By J. Bradley Wigger
“This is Quack Quack,” four-year-old Nathan said holding up a drawing of an otherwise invisible duck. He followed with several more: Tadpole, brothers Jump Jump and Jump Jax, and his favorite, a one hundred-year-old robin named Stella.
If your child has an imaginary/invisible friend (IF), should you worry? What’s going on in these young minds that they befriend robins and tadpoles and whatever can be imagined? Once upon a time, those inspired by Freud or the developmental psychologist, Jean Piaget, would have said it’s simple: young children cannot differentiate fantasy from reality. Young psyches egocentrically generate hallucinations to compensate for unmet needs-IFs take the place of the ordinary, visible kind of friend for shy, lonely hearts. The task for these children, and childhood in general, is to get real.
Yet, a newer wave of thinking questions such assumptions and has begun to appreciate the strengths of young imaginations. After my own daughter, at three, introduced me to her invisible friend, Crystal, I eventually found myself exploring the realms of IFs around the world, in five very different countries.
In the US (where I live), besides Quack Quack and Stella, I heard about an animated teapot, a baby bear shared by brothers, a monkey who joins the dinner table, an alien who is sometimes a dinosaur, and Lucy who is ordinarily a rabbit, but can be a tiger or lion or mouse or mom (of the human variety)-but is always Lucy. In whatever form, these companions represented powerful relationships for the children.
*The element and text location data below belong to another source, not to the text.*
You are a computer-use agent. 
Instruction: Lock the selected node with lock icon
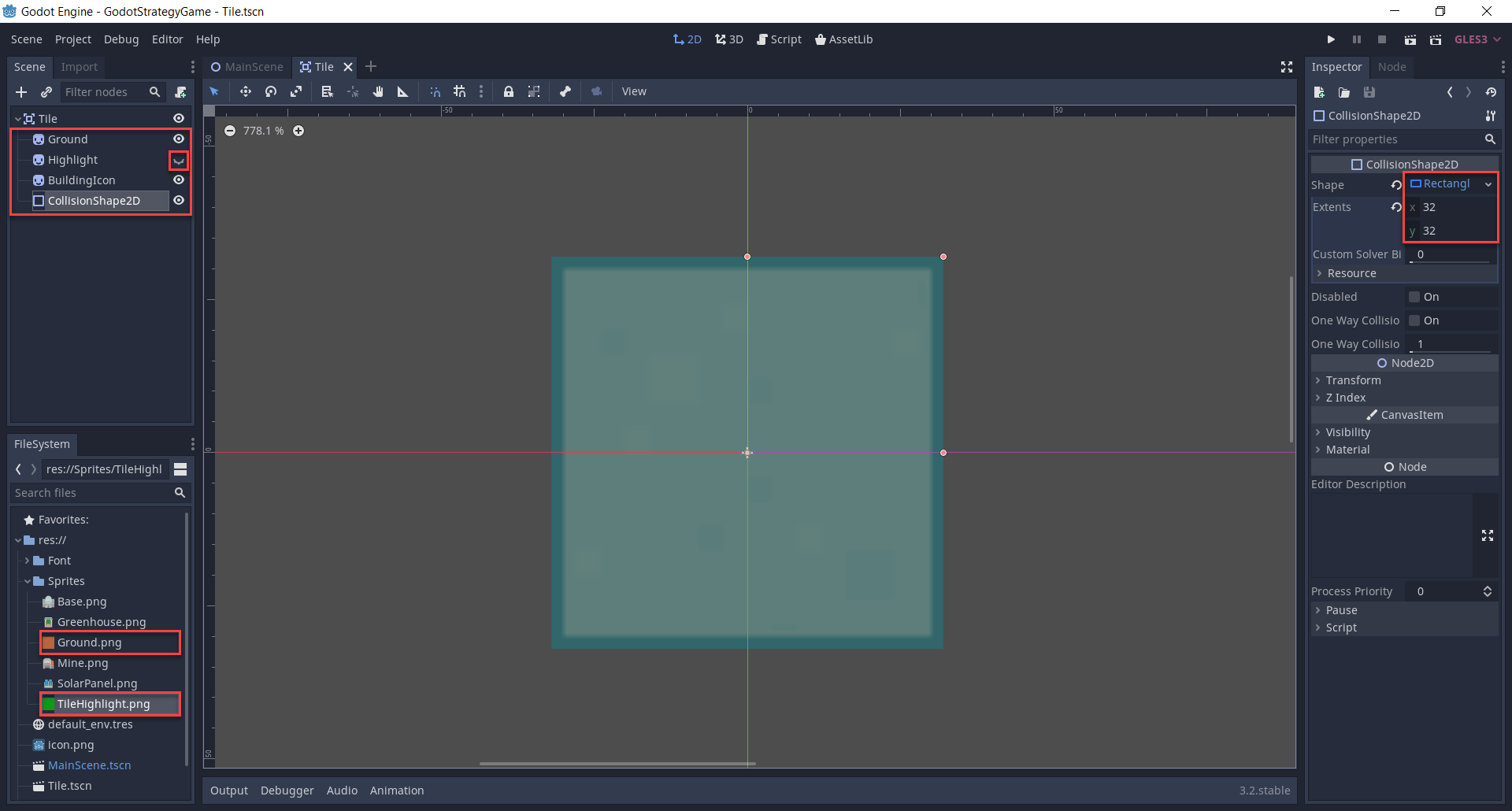click(x=509, y=92)
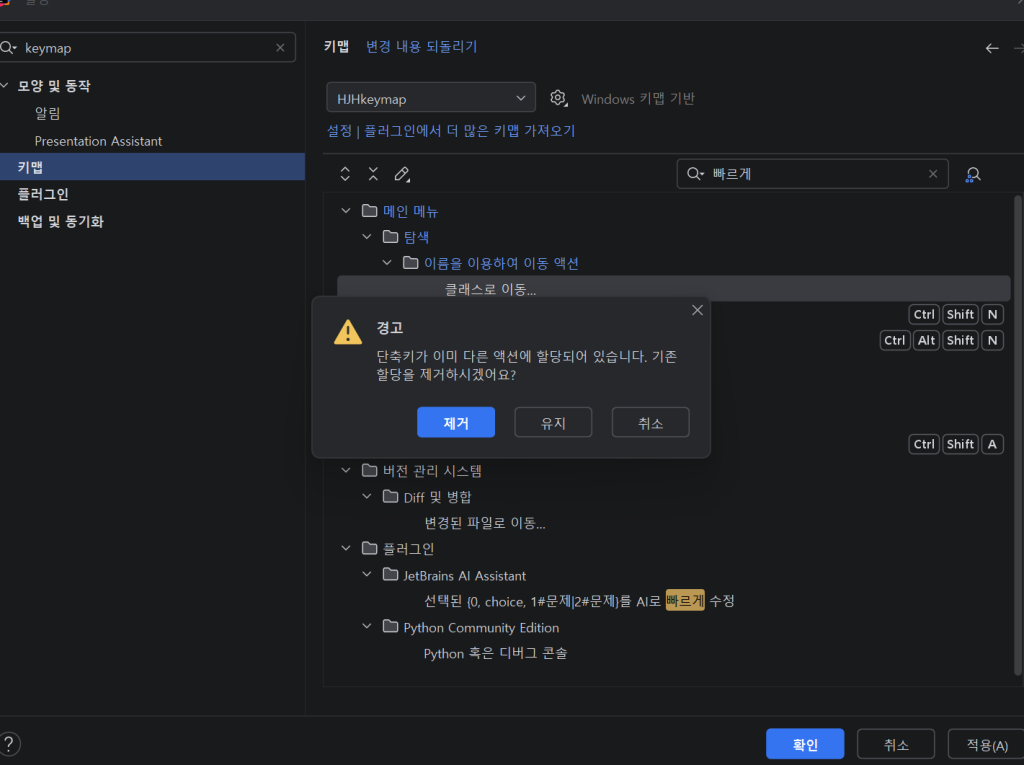Click the Expand All arrows icon in keymap toolbar
This screenshot has width=1024, height=765.
click(345, 174)
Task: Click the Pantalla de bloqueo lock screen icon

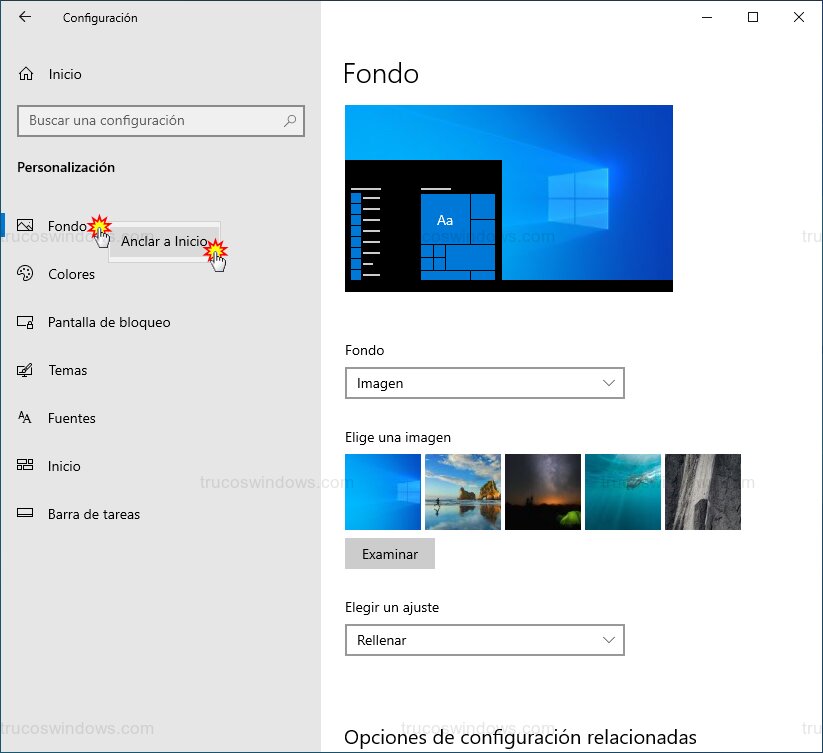Action: click(25, 322)

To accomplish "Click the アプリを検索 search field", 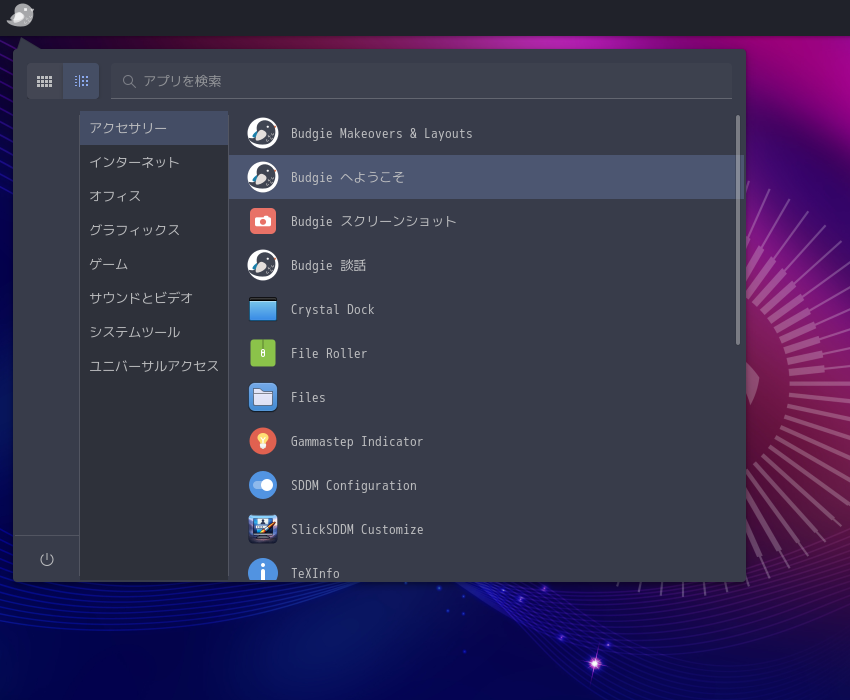I will tap(420, 81).
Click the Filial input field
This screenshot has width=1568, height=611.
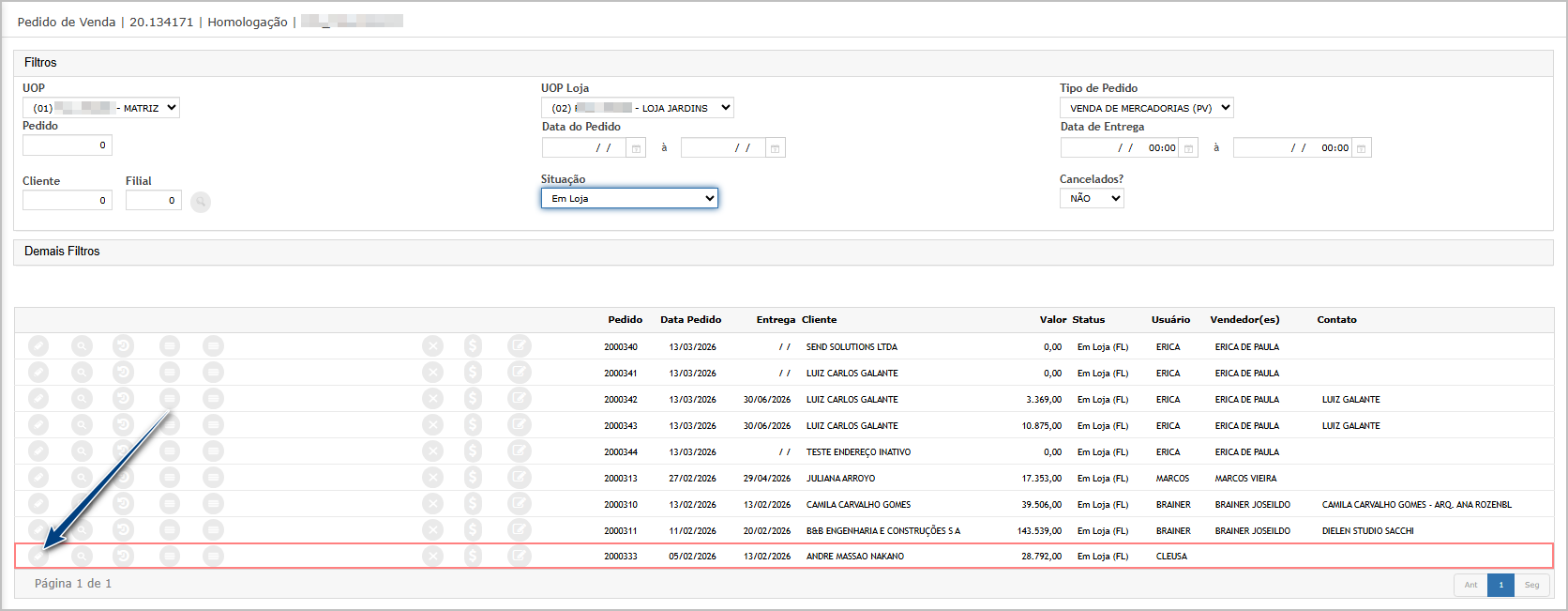(154, 200)
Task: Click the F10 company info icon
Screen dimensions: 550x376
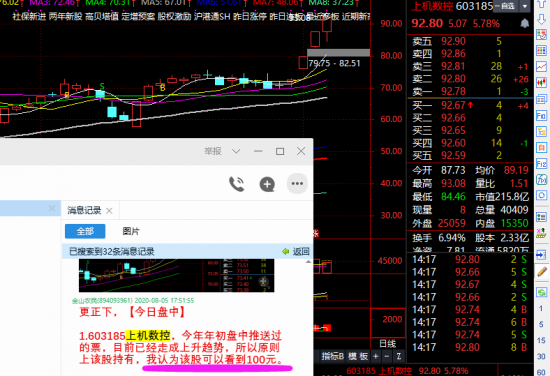Action: tap(541, 115)
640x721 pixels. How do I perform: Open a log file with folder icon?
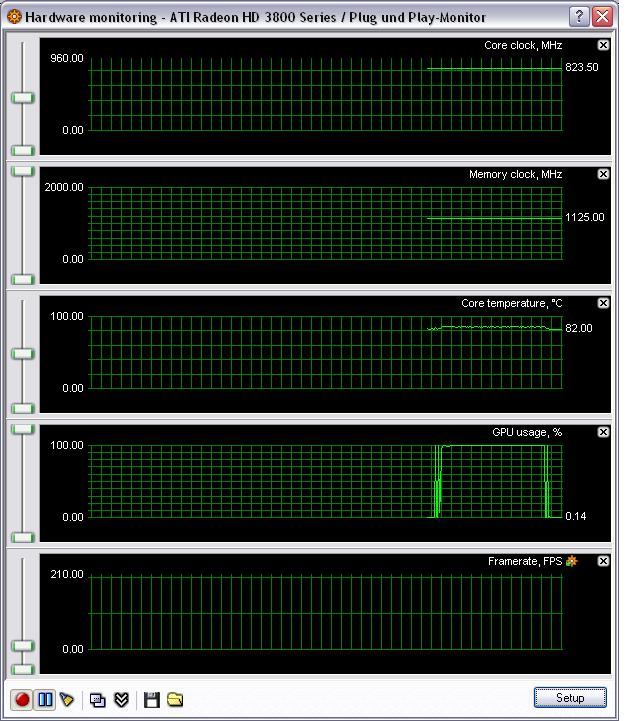point(175,700)
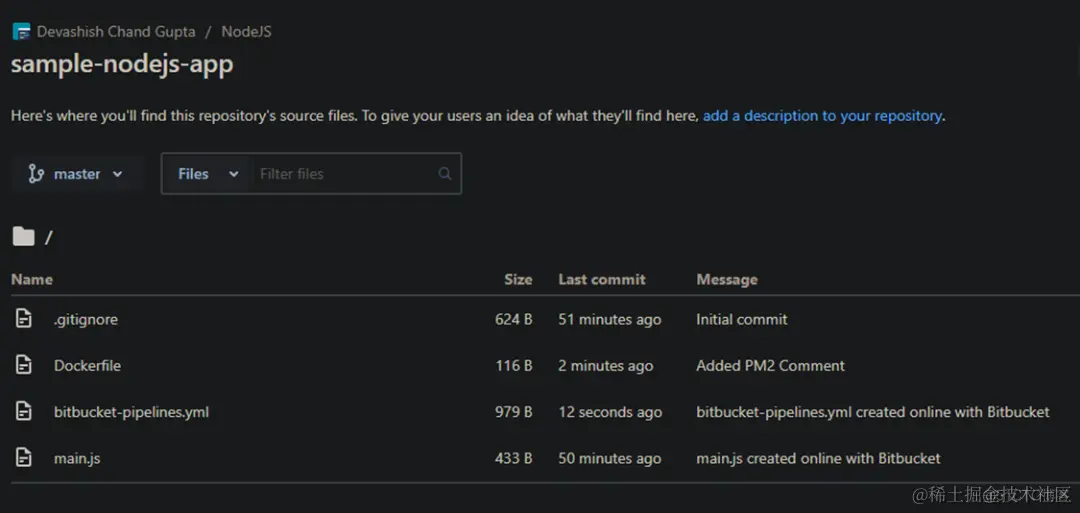Expand the Files type dropdown

click(x=208, y=174)
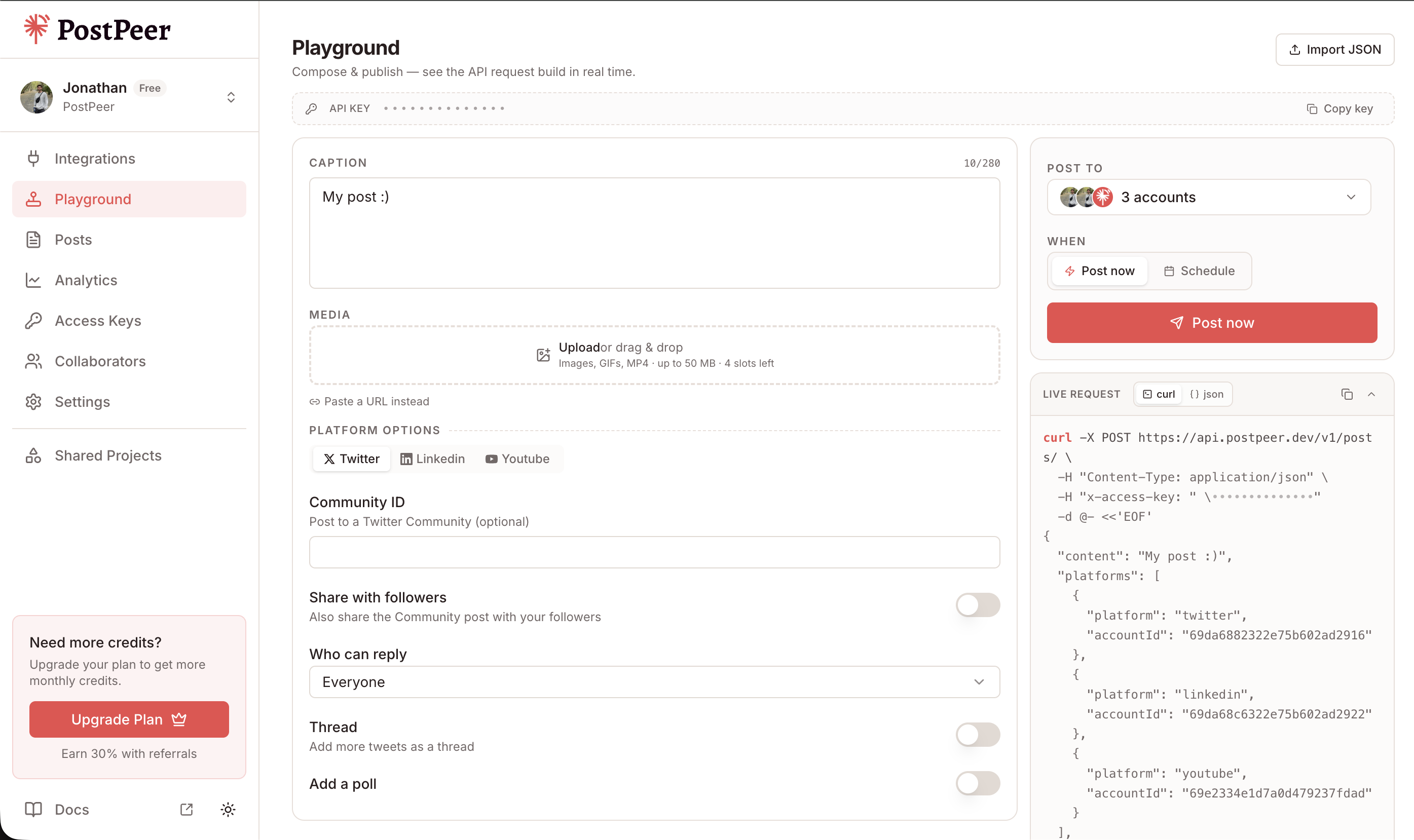Screen dimensions: 1414x840
Task: Click the Integrations plug icon
Action: tap(33, 159)
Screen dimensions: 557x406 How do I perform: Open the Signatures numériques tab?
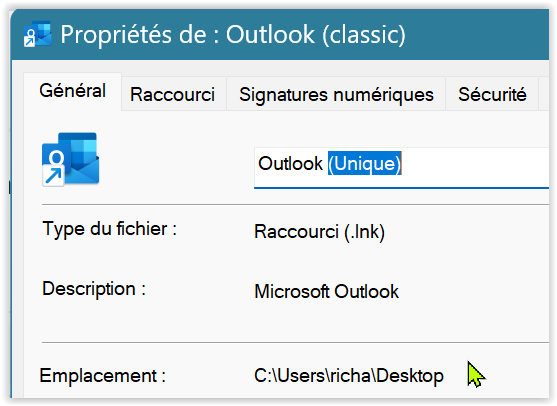(x=336, y=94)
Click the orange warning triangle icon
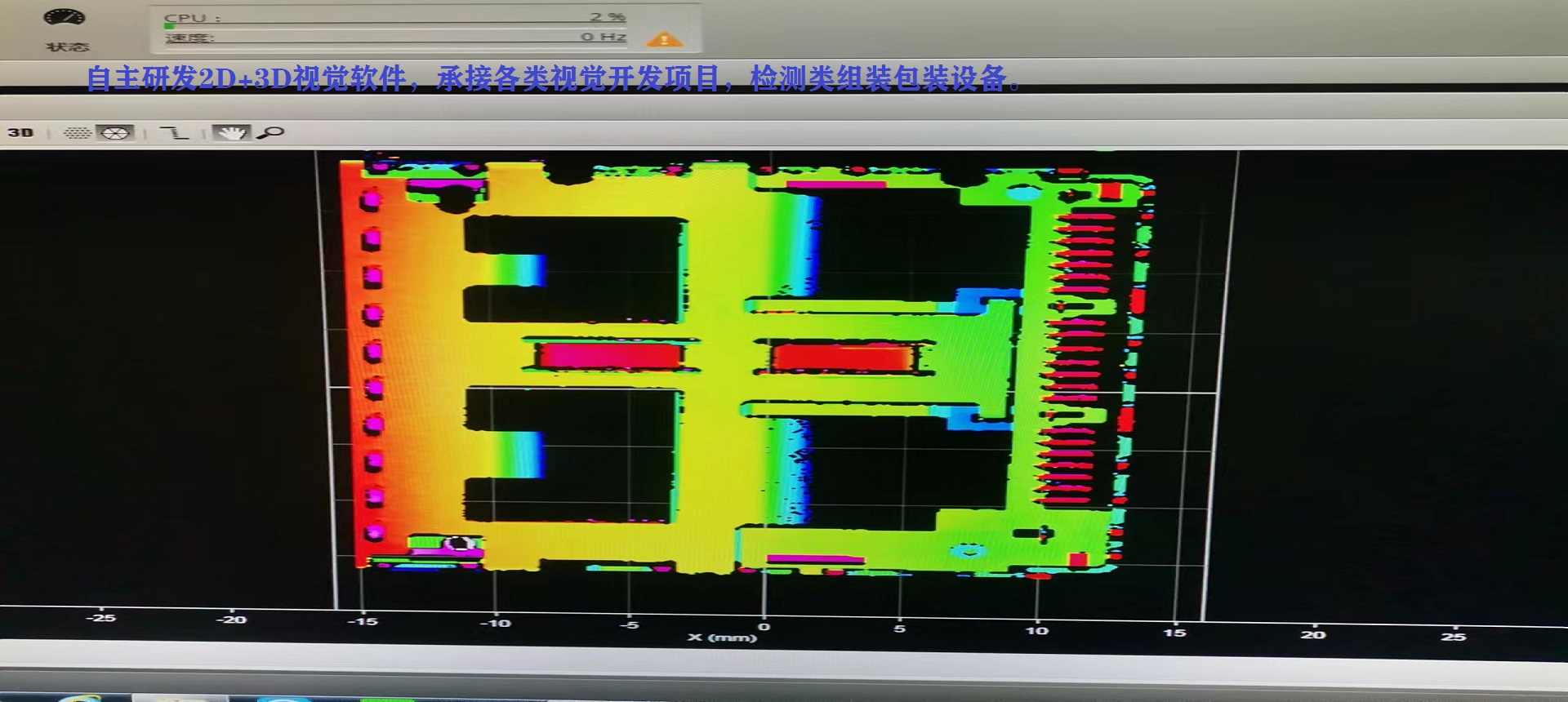This screenshot has height=702, width=1568. tap(664, 39)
In Kenya, children liked to play, read, or take walks with their friends that nobody else could see. Most were of the human sort except for one little girl’s imaginary elephant. “Could I see your friend?” I asked Emma, a six-year-old, to confirm its imaginary status. “No,” she said, “but God can.”
In Malawi, children were joined by invisible pals through sports such as soccer or netball (much like basketball and particularly popular among girls). One budding track star liked to practice long jumping with his friend.
In the Dominican Republic a seven-year-old girl liked to play cards with her amiga imaginaria, begging the question of who wins. Another child had an invisible security guard, one who was particularly helpful whenever he had money.
And in Nepal a sweet little seven-year-old boy described how he and his brother play with an imaginary family together-mother, father, older brother, and younger sister. He was not alone in sharing imaginary worlds with others. In all these various places, I found siblings or close friends sharing invisible companions in play.